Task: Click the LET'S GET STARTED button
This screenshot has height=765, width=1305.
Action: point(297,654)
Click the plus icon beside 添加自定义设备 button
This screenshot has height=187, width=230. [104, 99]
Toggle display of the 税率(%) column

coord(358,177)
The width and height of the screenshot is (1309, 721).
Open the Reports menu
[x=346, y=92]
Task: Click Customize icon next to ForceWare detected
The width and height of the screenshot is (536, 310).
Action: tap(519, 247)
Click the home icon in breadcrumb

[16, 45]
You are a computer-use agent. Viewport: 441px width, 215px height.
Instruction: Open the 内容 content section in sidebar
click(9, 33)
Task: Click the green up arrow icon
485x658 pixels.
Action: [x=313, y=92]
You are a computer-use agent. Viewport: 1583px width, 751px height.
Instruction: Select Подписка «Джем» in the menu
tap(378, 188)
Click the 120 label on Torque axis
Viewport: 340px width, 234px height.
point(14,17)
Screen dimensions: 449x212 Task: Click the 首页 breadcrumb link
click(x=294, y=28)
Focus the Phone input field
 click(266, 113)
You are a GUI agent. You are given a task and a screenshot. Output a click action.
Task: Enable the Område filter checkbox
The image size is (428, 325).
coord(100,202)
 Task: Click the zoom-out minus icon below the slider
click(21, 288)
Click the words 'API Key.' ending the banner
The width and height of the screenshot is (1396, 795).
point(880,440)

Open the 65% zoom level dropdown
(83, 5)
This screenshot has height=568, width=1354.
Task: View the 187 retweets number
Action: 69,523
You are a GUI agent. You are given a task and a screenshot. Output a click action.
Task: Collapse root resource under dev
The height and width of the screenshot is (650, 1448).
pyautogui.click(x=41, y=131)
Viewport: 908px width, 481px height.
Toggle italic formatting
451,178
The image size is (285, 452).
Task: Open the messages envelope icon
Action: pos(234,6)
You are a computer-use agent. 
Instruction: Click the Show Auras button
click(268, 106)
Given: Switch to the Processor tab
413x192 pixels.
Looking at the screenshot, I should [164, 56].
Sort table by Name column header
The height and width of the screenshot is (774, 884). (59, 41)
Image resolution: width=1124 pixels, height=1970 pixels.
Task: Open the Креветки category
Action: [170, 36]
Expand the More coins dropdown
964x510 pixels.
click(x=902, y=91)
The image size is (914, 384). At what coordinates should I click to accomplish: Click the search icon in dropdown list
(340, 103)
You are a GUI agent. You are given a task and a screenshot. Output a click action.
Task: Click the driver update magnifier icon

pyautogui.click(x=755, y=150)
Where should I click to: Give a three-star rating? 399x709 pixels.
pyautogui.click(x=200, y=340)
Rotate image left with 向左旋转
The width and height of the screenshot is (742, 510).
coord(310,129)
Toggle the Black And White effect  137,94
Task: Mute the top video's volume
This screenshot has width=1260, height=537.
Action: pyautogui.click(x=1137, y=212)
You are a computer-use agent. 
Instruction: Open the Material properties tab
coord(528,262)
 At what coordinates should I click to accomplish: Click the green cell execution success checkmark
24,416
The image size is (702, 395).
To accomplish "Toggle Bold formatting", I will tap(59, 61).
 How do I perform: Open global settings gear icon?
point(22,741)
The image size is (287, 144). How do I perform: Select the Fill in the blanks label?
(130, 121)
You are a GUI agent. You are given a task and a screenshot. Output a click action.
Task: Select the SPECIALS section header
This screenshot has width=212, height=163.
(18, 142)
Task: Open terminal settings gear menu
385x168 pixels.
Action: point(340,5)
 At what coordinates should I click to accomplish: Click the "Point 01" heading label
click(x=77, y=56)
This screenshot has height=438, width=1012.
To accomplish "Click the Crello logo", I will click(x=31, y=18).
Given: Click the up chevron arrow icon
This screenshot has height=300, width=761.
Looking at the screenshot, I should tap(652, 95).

^^^^

▶ **BRIEF**: The range runs from the line above containing "385x168 pixels." to the line containing "Given: Click the up chevron arrow icon", inclusive. Restate those lines word for word and no others.

▶ **SOLUTION**:
385x168 pixels.
Action: point(340,5)
 At what coordinates should I click to accomplish: Click the "Point 01" heading label
click(x=77, y=56)
This screenshot has height=438, width=1012.
To accomplish "Click the Crello logo", I will click(x=31, y=18).
Given: Click the up chevron arrow icon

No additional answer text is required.